Are you willing to submit PR?
- [ ] Yes I am willing to submit a PR!
Code of Conduct
- [X] I agree to follow this project's Code of Conduct
Can I be assigned this #36136 to work on please?
@MissTipo feel free to raise PR to solve this issue
Hi @buu-nguyen I've tried to reproduce your issue but I didn't manage to get the same results you are experiencing. I've used the following DAG:
from datetime import datetime, timedelta
from airflow import DAG
from kubernetes import client as k8s
from airflow.operators.python import PythonOperator
# Define default_args dictionary to specify the default parameters of the DAG
default_args = {
'owner': 'airflow',
'depends_on_past': False,
'start_date': datetime(2024, 1, 1),
'email_on_failure': False,
'email_on_retry': False,
'retries': 2,
'retry_delay': timedelta(minutes=5),
}
def print_greetings(ti, **kwargs):
import os
greetings = os.getenv('GREETING', "No greeting")
print(f"kwargs: {kwargs}")
print(f"ti: {ti}")
print(f"try number: {ti.try_number}")
if ti.try_number > 1:
print(f"Greeting: {greetings}")
else:
raise Exception("Error!")
# Define the DAG object with the specified parameters
dag = DAG(
dag_id='example_k8s_executor_dag',
default_args=default_args,
schedule_interval=None, # This DAG is triggered manually
)
# Define the BashOperator task that prints the greeting to stdout
print_greeting_task = PythonOperator(
task_id='print_greeting',
python_callable=print_greetings,
executor_config={
"pod_override": k8s.V1Pod(
spec=k8s.V1PodSpec(
containers=[
k8s.V1Container(
name="base",
env=[
k8s.V1EnvVar(
name="GREETING",
value="Hello World!"
),
],
),
]
)
)
},
dag=dag,
)
And after the first try (which failed), I managed to get the expected executor_config (with the custom environment variable I set) via the Airflow REST API (I've used the swagger UI).
I've tested the /dags/{dag_id}/dagRuns/{dag_run_id}/taskInstances & /dags/{dag_id}/dagRuns/{dag_run_id}/taskInstances/{task_id}
Can you please provide more insights about your issue? (your DAG, which endpoint you used, etc.)
This issue has been automatically marked as stale because it has been open for 14 days with no response from the author.

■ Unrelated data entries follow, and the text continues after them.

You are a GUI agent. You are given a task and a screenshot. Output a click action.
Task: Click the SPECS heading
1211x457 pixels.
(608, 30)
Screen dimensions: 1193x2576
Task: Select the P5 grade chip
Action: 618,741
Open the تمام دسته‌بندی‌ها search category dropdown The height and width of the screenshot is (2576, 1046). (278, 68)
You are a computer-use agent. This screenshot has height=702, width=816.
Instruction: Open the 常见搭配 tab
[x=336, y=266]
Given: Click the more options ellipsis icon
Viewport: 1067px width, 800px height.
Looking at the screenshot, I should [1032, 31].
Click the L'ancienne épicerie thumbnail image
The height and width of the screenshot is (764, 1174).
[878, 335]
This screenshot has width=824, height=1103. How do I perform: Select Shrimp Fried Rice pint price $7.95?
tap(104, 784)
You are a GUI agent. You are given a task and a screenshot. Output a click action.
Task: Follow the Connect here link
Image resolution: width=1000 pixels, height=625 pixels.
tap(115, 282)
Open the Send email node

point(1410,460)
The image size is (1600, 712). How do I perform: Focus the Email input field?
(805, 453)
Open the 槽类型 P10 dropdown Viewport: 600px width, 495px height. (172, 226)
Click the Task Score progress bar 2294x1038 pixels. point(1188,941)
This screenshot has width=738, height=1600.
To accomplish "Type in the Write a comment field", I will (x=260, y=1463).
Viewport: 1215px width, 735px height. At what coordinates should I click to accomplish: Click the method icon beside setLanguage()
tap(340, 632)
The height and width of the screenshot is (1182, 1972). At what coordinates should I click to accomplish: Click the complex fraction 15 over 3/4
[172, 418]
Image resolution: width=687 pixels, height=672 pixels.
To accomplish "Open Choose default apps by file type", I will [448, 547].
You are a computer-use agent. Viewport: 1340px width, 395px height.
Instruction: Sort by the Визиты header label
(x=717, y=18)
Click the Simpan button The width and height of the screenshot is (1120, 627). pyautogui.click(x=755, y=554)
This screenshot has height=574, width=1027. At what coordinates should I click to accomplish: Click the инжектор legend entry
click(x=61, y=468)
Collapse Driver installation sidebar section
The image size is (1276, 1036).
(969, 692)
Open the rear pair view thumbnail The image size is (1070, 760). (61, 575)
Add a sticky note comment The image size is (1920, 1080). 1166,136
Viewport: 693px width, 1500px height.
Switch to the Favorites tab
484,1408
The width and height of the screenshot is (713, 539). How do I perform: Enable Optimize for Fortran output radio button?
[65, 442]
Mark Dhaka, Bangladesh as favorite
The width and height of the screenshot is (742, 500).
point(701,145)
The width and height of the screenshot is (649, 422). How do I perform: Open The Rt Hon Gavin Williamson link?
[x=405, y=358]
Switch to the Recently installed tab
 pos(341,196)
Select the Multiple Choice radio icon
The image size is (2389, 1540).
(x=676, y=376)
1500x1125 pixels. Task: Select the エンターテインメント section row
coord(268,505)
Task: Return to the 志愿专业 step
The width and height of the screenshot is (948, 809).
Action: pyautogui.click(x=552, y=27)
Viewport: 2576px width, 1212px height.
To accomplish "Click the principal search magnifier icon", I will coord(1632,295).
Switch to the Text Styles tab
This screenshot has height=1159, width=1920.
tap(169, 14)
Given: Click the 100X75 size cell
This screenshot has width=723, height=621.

It will be closed in next 7 days if no further activity occurs from the issue author.
I'm still working on this please
This issue has been automatically marked as stale because it has been open for 14 days with no response from the author. It will be closed in next 7 days if no further activity occurs from the issue author.
This issue has been closed because it has not received response from the issue author.